§ **Goal of the exercise**: Please set down each of the records below again, word for word, without changing anything.

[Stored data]
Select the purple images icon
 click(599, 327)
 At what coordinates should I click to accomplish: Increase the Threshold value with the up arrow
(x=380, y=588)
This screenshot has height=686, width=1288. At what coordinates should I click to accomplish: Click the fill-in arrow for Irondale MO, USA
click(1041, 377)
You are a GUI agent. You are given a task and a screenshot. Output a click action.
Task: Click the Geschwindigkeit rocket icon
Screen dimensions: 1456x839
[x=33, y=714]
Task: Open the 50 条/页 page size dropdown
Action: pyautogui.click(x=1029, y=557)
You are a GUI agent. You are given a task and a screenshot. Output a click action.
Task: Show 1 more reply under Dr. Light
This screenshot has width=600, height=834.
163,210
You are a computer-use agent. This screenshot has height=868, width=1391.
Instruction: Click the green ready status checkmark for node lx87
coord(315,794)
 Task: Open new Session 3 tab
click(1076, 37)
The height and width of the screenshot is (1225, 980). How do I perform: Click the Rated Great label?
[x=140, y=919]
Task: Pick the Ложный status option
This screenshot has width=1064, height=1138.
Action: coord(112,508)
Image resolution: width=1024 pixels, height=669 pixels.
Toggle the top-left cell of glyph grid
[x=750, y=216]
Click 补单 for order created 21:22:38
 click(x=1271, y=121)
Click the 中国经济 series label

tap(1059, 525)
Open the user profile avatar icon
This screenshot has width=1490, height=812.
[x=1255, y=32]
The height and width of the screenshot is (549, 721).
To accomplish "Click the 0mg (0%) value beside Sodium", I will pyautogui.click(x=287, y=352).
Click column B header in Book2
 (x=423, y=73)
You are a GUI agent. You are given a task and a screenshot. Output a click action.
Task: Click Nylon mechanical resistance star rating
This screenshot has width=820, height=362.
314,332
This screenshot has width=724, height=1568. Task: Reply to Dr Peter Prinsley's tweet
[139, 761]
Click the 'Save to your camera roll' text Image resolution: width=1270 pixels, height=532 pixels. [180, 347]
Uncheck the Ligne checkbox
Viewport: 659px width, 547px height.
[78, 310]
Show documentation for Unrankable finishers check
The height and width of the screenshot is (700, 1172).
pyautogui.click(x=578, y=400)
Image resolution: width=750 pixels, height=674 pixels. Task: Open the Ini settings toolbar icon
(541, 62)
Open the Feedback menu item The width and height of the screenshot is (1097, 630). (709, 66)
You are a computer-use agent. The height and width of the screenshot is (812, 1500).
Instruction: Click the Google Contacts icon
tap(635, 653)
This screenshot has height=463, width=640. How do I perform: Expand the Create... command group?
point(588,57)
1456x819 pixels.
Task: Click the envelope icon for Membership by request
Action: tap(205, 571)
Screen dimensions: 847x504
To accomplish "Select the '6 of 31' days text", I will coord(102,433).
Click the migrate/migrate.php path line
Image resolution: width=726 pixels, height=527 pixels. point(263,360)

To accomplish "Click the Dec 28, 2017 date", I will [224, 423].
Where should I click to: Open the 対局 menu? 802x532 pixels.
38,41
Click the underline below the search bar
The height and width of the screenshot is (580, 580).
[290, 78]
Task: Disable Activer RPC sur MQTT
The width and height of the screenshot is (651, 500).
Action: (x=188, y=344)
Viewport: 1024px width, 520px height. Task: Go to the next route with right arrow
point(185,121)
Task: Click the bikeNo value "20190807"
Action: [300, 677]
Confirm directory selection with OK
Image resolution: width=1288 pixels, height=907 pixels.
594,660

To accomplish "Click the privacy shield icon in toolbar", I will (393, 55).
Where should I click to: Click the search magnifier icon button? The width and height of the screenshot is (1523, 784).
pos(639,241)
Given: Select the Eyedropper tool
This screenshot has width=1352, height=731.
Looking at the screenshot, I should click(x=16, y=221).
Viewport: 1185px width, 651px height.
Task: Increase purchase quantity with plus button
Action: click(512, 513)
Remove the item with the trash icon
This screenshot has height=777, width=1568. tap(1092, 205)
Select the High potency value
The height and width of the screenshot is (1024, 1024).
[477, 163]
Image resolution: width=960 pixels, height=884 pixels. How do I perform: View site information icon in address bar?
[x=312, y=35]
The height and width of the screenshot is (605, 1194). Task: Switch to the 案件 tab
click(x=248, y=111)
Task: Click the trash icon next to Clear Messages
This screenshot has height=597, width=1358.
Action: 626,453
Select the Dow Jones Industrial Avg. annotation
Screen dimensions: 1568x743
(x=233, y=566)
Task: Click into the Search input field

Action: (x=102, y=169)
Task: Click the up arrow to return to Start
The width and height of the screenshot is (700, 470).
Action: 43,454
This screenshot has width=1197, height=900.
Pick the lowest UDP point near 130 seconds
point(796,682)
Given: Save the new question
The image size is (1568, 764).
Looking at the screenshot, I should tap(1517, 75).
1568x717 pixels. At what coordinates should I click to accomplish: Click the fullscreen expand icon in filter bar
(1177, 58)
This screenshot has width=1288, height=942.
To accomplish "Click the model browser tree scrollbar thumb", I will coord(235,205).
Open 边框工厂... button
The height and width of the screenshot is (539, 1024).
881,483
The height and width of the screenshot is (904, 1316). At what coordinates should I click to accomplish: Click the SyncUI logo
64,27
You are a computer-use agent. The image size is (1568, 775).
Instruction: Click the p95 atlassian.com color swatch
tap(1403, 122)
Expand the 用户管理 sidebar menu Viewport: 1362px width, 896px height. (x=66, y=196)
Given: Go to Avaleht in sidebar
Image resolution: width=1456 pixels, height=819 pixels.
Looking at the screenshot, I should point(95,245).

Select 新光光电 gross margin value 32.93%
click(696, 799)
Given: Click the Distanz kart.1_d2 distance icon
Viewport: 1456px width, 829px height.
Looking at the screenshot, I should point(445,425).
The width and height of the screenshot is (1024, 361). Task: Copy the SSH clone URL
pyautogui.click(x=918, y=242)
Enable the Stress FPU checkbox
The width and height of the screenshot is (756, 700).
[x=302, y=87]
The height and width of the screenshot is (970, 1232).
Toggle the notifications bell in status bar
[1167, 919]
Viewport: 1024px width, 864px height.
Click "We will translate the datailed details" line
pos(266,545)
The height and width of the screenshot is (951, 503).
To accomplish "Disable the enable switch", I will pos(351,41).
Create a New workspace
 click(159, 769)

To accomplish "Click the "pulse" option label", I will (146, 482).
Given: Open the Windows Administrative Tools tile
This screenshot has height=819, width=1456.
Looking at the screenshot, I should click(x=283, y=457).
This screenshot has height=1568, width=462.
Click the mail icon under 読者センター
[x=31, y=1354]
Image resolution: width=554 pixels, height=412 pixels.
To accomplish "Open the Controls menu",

§ **The output**:
Select the purple images icon
 click(599, 327)
 At what coordinates should I click to accomplish: Increase the Threshold value with the up arrow
(x=380, y=588)
This screenshot has height=686, width=1288. At what coordinates should I click to accomplish: Click the fill-in arrow for Irondale MO, USA
click(1041, 377)
You are a GUI agent. You are given a task and a screenshot. Output a click action.
Task: Click the Geschwindigkeit rocket icon
Screen dimensions: 1456x839
[x=33, y=714]
Task: Open the 50 条/页 page size dropdown
Action: pyautogui.click(x=1029, y=557)
You are a GUI agent. You are given a task and a screenshot. Output a click action.
Task: Show 1 more reply under Dr. Light
This screenshot has width=600, height=834.
163,210
You are a computer-use agent. This screenshot has height=868, width=1391.
Instruction: Click the green ready status checkmark for node lx87
coord(315,794)
 Task: Open new Session 3 tab
click(1076, 37)
The height and width of the screenshot is (1225, 980). How do I perform: Click the Rated Great label?
[x=140, y=919]
Task: Pick the Ложный status option
This screenshot has width=1064, height=1138.
Action: coord(112,508)
Image resolution: width=1024 pixels, height=669 pixels.
Toggle the top-left cell of glyph grid
[x=750, y=216]
Click 补单 for order created 21:22:38
 click(x=1271, y=121)
Click the 中国经济 series label

tap(1059, 525)
Open the user profile avatar icon
This screenshot has width=1490, height=812.
[x=1255, y=32]
The height and width of the screenshot is (549, 721).
To accomplish "Click the 0mg (0%) value beside Sodium", I will pyautogui.click(x=287, y=352).
Click column B header in Book2
 (x=423, y=73)
You are a GUI agent. You are given a task and a screenshot. Output a click action.
Task: Click Nylon mechanical resistance star rating
This screenshot has width=820, height=362.
314,332
This screenshot has width=724, height=1568. Task: Reply to Dr Peter Prinsley's tweet
[139, 761]
Click the 'Save to your camera roll' text Image resolution: width=1270 pixels, height=532 pixels. [180, 347]
Uncheck the Ligne checkbox
Viewport: 659px width, 547px height.
[78, 310]
Show documentation for Unrankable finishers check
The height and width of the screenshot is (700, 1172).
pyautogui.click(x=578, y=400)
Image resolution: width=750 pixels, height=674 pixels. Task: Open the Ini settings toolbar icon
(541, 62)
Open the Feedback menu item The width and height of the screenshot is (1097, 630). (709, 66)
You are a computer-use agent. The height and width of the screenshot is (812, 1500).
Instruction: Click the Google Contacts icon
tap(635, 653)
This screenshot has height=463, width=640. How do I perform: Expand the Create... command group?
point(588,57)
1456x819 pixels.
Task: Click the envelope icon for Membership by request
Action: tap(205, 571)
Screen dimensions: 847x504
To accomplish "Select the '6 of 31' days text", I will coord(102,433).
Click the migrate/migrate.php path line
Image resolution: width=726 pixels, height=527 pixels. point(263,360)

To accomplish "Click the Dec 28, 2017 date", I will [224, 423].
Where should I click to: Open the 対局 menu? 802x532 pixels.
38,41
Click the underline below the search bar
The height and width of the screenshot is (580, 580).
[290, 78]
Task: Disable Activer RPC sur MQTT
The width and height of the screenshot is (651, 500).
Action: (x=188, y=344)
Viewport: 1024px width, 520px height. Task: Go to the next route with right arrow
point(185,121)
Task: Click the bikeNo value "20190807"
Action: [300, 677]
Confirm directory selection with OK
Image resolution: width=1288 pixels, height=907 pixels.
594,660

To accomplish "Click the privacy shield icon in toolbar", I will (393, 55).
Where should I click to: Click the search magnifier icon button? The width and height of the screenshot is (1523, 784).
pos(639,241)
Given: Select the Eyedropper tool
This screenshot has width=1352, height=731.
Looking at the screenshot, I should click(x=16, y=221).
Viewport: 1185px width, 651px height.
Task: Increase purchase quantity with plus button
Action: click(512, 513)
Remove the item with the trash icon
This screenshot has height=777, width=1568. tap(1092, 205)
Select the High potency value
The height and width of the screenshot is (1024, 1024).
[477, 163]
Image resolution: width=960 pixels, height=884 pixels. How do I perform: View site information icon in address bar?
[x=312, y=35]
The height and width of the screenshot is (605, 1194). Task: Switch to the 案件 tab
click(x=248, y=111)
Task: Click the trash icon next to Clear Messages
This screenshot has height=597, width=1358.
Action: 626,453
Select the Dow Jones Industrial Avg. annotation
Screen dimensions: 1568x743
(x=233, y=566)
Task: Click into the Search input field

Action: (x=102, y=169)
Task: Click the up arrow to return to Start
The width and height of the screenshot is (700, 470).
Action: 43,454
This screenshot has width=1197, height=900.
Pick the lowest UDP point near 130 seconds
point(796,682)
Given: Save the new question
The image size is (1568, 764).
Looking at the screenshot, I should tap(1517, 75).
1568x717 pixels. At what coordinates should I click to accomplish: Click the fullscreen expand icon in filter bar
(1177, 58)
This screenshot has width=1288, height=942.
To accomplish "Click the model browser tree scrollbar thumb", I will coord(235,205).
Open 边框工厂... button
The height and width of the screenshot is (539, 1024).
881,483
The height and width of the screenshot is (904, 1316). At what coordinates should I click to accomplish: Click the SyncUI logo
64,27
You are a computer-use agent. The image size is (1568, 775).
Instruction: Click the p95 atlassian.com color swatch
tap(1403, 122)
Expand the 用户管理 sidebar menu Viewport: 1362px width, 896px height. (x=66, y=196)
Given: Go to Avaleht in sidebar
Image resolution: width=1456 pixels, height=819 pixels.
Looking at the screenshot, I should point(95,245).

Select 新光光电 gross margin value 32.93%
click(696, 799)
Given: Click the Distanz kart.1_d2 distance icon
Viewport: 1456px width, 829px height.
Looking at the screenshot, I should point(445,425).
The width and height of the screenshot is (1024, 361). Task: Copy the SSH clone URL
pyautogui.click(x=918, y=242)
Enable the Stress FPU checkbox
The width and height of the screenshot is (756, 700).
[x=302, y=87]
The height and width of the screenshot is (970, 1232).
Toggle the notifications bell in status bar
[1167, 919]
Viewport: 1024px width, 864px height.
Click "We will translate the datailed details" line
pos(266,545)
The height and width of the screenshot is (951, 503).
To accomplish "Disable the enable switch", I will pos(351,41).
Create a New workspace
 click(159, 769)

To accomplish "Click the "pulse" option label", I will (146, 482).
Given: Open the Windows Administrative Tools tile
This screenshot has height=819, width=1456.
Looking at the screenshot, I should click(x=283, y=457).
This screenshot has height=1568, width=462.
Click the mail icon under 読者センター
[x=31, y=1354]
Image resolution: width=554 pixels, height=412 pixels.
To accomplish "Open the Controls menu",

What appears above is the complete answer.